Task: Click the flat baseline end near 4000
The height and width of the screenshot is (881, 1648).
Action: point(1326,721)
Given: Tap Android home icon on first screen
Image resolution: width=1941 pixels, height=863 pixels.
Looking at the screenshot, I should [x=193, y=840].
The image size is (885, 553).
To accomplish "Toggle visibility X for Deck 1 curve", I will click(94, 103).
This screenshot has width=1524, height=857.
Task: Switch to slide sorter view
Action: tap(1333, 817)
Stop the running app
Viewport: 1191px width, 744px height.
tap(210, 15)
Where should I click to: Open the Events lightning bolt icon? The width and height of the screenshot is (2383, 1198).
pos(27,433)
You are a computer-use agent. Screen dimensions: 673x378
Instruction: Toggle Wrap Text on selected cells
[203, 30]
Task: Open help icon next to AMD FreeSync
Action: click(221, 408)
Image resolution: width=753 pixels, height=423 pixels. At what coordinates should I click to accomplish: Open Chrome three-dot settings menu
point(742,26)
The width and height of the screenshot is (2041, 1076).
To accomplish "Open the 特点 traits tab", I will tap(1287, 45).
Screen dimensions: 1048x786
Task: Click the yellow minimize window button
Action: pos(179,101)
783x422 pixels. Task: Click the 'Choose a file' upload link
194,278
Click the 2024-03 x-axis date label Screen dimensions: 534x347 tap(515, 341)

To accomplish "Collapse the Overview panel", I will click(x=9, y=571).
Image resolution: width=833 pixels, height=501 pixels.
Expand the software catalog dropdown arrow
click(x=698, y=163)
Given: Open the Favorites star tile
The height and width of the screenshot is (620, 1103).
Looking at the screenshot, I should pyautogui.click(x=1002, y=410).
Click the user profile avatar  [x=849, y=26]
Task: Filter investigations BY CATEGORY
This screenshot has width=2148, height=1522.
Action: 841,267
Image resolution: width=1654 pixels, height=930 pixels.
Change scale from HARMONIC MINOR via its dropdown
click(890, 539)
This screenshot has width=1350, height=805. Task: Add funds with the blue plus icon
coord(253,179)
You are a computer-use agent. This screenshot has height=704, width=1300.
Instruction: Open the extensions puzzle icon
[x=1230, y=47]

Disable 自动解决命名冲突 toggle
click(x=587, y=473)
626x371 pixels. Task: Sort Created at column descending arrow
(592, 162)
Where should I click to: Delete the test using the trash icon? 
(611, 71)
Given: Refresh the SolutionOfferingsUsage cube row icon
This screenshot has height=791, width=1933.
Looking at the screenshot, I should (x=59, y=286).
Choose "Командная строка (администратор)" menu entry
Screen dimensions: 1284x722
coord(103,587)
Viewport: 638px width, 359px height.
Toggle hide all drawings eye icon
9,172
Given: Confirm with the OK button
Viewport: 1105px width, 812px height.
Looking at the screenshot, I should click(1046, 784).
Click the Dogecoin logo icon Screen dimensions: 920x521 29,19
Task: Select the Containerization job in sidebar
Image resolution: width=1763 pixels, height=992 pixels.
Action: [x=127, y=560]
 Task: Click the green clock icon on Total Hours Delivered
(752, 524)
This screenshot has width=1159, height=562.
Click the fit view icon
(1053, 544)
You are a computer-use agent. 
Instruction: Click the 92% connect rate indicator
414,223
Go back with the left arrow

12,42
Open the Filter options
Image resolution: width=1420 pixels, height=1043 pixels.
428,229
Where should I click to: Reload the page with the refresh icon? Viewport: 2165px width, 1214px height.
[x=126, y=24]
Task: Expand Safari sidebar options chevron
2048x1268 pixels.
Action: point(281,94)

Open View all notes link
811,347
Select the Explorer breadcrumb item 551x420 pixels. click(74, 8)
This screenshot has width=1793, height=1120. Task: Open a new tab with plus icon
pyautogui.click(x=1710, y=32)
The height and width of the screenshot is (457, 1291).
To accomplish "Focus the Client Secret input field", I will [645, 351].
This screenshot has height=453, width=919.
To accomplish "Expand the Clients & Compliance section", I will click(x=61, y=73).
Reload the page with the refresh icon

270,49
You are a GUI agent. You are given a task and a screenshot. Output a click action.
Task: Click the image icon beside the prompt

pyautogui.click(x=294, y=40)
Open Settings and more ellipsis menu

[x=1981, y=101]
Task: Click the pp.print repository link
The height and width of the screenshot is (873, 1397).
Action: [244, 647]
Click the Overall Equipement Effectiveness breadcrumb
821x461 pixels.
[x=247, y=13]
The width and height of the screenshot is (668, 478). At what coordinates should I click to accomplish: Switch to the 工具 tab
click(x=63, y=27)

• • •

## Exercise instructions
Copy the records above exactly, beginning at the line that contains "2048x1268 pixels." and stopping after the line that contains "The height and width of the screenshot is (457, 1291).".

## Written response
2048x1268 pixels.
Action: point(281,94)

Open View all notes link
811,347
Select the Explorer breadcrumb item 551x420 pixels. click(74, 8)
This screenshot has width=1793, height=1120. Task: Open a new tab with plus icon
pyautogui.click(x=1710, y=32)
The height and width of the screenshot is (457, 1291).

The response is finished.